Return the stretch of the records from the line containing "has width=1085, height=407." through the end of the records, reproduced verbatim.

##### Material provided

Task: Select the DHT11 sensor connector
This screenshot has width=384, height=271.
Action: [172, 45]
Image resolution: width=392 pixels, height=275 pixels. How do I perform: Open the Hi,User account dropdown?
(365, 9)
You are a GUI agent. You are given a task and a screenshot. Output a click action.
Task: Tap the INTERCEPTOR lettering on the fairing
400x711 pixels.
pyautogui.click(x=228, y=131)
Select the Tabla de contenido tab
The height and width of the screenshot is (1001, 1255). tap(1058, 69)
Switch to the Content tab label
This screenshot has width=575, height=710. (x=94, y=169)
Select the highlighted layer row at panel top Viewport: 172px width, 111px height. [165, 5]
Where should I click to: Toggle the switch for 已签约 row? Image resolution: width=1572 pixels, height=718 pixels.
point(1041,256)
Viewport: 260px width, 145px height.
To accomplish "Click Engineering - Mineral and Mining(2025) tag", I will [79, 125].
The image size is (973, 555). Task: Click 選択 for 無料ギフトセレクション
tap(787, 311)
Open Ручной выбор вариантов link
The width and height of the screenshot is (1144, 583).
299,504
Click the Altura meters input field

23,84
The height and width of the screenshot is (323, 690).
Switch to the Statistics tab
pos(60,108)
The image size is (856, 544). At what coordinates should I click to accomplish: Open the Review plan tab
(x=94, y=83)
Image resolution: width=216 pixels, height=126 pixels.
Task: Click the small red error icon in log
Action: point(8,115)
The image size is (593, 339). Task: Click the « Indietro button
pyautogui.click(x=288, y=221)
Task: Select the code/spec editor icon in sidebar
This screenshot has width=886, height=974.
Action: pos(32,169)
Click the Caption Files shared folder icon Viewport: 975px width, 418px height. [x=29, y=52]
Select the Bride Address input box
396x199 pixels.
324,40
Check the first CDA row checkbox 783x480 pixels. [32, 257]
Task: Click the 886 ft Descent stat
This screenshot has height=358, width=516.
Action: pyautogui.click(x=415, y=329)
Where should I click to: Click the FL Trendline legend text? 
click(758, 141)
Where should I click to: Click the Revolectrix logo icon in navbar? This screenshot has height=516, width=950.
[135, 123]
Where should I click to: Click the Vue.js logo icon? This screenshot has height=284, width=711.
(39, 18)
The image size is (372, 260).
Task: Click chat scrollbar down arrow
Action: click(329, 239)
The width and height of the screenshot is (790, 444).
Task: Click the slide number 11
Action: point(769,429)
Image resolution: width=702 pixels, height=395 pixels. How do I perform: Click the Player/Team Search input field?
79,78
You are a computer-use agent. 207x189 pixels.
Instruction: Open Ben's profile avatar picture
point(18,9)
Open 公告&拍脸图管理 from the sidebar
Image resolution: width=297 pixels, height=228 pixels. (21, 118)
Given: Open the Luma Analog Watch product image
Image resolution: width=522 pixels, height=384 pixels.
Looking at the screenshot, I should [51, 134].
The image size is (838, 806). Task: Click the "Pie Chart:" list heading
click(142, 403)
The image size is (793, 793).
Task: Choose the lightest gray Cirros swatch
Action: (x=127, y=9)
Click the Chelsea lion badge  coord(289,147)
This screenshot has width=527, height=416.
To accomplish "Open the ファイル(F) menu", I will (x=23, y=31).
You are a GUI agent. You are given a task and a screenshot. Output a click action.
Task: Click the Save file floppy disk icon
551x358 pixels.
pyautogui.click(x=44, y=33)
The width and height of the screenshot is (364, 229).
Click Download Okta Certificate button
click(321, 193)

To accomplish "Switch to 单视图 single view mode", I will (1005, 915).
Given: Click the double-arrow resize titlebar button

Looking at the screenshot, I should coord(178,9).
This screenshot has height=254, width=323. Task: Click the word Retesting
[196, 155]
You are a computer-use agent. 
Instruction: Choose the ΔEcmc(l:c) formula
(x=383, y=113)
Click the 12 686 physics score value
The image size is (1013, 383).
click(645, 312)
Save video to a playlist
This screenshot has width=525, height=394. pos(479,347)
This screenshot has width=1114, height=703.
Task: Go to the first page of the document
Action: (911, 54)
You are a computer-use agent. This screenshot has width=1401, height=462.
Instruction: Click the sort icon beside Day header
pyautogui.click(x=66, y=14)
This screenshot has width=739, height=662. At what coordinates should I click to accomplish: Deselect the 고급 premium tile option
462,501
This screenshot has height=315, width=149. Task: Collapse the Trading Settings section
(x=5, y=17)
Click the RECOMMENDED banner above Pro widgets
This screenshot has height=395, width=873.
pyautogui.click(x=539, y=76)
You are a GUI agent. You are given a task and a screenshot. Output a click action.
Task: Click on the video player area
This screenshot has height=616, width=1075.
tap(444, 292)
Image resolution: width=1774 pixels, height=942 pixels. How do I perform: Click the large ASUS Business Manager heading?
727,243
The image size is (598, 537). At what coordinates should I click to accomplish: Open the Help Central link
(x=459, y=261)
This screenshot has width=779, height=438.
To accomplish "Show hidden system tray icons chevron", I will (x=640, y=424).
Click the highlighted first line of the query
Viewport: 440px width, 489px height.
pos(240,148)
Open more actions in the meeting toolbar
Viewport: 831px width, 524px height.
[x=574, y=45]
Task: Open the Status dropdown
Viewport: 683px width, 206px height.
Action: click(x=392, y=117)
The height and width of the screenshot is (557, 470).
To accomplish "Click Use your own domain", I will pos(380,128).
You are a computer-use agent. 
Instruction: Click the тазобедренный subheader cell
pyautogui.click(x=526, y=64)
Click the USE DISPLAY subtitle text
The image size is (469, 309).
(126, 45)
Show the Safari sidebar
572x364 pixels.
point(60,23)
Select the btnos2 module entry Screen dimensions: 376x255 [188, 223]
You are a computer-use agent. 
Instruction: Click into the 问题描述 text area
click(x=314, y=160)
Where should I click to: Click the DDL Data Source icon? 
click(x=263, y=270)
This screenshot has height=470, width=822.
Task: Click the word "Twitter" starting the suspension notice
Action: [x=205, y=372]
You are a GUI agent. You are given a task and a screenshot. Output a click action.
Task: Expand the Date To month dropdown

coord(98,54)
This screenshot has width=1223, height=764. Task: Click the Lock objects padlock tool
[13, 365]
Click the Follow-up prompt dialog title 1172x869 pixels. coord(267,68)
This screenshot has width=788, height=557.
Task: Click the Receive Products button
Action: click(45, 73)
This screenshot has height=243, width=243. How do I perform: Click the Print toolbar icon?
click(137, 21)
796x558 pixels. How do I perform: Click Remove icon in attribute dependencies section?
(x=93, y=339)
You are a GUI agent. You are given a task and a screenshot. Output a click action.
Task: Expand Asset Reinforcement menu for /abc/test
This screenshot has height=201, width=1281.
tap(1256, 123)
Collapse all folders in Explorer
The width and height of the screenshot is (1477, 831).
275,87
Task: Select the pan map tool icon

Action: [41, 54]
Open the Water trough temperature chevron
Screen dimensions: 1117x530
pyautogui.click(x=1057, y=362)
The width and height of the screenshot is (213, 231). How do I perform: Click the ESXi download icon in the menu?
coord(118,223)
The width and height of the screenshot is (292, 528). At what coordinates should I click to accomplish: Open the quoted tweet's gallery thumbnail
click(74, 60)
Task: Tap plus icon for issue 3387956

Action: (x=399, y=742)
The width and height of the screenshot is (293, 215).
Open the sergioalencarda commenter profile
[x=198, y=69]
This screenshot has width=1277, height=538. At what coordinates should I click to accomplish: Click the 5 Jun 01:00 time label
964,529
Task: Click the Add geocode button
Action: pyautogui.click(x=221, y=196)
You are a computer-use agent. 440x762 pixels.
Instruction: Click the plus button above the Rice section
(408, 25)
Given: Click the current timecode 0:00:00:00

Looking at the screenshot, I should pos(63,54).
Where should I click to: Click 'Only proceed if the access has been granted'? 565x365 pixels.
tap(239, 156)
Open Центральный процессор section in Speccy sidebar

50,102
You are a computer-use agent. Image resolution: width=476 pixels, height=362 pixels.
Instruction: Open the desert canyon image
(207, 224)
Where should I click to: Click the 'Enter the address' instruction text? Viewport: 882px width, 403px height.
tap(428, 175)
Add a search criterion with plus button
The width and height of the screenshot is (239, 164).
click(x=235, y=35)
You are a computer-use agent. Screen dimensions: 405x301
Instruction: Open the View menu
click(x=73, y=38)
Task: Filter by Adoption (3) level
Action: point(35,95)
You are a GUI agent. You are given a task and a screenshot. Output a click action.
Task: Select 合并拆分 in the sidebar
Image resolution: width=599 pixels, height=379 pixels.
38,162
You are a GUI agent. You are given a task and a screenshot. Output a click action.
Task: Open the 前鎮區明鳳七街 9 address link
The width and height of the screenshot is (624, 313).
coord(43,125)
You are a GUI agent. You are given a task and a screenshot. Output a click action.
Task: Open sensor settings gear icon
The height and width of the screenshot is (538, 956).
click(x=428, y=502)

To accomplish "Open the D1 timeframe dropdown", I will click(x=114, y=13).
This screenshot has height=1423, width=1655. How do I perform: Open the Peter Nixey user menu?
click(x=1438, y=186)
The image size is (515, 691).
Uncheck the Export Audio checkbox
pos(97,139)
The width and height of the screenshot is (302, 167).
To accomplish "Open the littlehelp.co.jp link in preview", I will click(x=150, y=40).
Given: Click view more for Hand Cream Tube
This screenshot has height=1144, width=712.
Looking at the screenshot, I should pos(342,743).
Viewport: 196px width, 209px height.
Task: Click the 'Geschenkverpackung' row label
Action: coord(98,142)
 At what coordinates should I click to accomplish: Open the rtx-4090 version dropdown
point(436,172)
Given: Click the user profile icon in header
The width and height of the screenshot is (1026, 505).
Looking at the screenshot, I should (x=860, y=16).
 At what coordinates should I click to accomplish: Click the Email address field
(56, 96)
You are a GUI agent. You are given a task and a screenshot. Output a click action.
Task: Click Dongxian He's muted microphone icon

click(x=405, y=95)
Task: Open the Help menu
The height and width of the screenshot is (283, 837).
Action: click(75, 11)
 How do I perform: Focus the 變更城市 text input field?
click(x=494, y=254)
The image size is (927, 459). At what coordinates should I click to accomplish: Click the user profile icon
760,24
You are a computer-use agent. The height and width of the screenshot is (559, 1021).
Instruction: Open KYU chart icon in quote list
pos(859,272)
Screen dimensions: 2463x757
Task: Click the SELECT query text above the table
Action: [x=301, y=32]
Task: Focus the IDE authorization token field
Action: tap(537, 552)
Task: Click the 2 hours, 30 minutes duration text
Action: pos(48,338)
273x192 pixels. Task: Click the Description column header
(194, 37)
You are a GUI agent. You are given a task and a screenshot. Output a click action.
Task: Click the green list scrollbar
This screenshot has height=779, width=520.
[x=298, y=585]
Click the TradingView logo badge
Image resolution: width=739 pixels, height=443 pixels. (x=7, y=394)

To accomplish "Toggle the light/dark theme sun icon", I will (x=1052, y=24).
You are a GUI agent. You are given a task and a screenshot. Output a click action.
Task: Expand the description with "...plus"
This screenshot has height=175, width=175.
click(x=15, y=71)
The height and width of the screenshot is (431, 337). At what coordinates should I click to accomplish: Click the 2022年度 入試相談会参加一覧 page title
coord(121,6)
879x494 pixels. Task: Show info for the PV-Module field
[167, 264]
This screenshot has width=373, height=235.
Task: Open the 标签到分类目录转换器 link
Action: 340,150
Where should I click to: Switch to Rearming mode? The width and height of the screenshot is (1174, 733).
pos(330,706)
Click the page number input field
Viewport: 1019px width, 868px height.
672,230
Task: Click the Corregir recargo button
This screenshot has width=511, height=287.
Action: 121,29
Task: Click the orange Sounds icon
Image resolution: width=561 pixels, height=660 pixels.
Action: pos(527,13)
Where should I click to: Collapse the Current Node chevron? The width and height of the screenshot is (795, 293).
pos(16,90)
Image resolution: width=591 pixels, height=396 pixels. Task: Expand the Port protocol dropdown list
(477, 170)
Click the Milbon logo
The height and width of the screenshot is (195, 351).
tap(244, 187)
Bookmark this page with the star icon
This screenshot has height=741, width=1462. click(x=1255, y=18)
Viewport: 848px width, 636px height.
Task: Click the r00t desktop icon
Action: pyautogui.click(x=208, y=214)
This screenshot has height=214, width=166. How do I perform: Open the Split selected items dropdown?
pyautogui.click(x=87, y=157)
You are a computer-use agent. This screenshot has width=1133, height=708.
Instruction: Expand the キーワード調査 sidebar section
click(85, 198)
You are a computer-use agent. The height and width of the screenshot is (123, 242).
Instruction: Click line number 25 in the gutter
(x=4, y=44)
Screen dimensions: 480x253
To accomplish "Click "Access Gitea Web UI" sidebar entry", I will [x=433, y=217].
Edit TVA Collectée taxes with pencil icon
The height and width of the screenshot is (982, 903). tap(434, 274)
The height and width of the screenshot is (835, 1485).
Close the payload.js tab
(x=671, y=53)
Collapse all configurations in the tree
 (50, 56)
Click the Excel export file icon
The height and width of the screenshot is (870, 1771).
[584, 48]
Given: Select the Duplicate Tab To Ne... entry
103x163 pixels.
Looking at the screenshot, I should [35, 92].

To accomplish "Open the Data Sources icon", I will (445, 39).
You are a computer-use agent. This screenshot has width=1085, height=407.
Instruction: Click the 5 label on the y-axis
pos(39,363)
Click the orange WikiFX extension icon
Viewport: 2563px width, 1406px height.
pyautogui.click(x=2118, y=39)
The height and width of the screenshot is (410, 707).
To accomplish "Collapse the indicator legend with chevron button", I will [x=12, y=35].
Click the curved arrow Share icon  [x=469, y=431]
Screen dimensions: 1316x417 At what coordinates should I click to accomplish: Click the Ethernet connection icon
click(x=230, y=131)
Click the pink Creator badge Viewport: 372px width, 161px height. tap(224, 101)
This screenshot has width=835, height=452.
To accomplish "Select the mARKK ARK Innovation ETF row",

##########

Final result:
You are a computer-use agent. This screenshot has width=1085, height=407.
Instruction: Click the 5 label on the y-axis
pos(39,363)
Click the orange WikiFX extension icon
Viewport: 2563px width, 1406px height.
pyautogui.click(x=2118, y=39)
The height and width of the screenshot is (410, 707).
To accomplish "Collapse the indicator legend with chevron button", I will [x=12, y=35].
Click the curved arrow Share icon  [x=469, y=431]
Screen dimensions: 1316x417 At what coordinates should I click to accomplish: Click the Ethernet connection icon
click(x=230, y=131)
Click the pink Creator badge Viewport: 372px width, 161px height. tap(224, 101)
This screenshot has width=835, height=452.
To accomplish "Select the mARKK ARK Innovation ETF row",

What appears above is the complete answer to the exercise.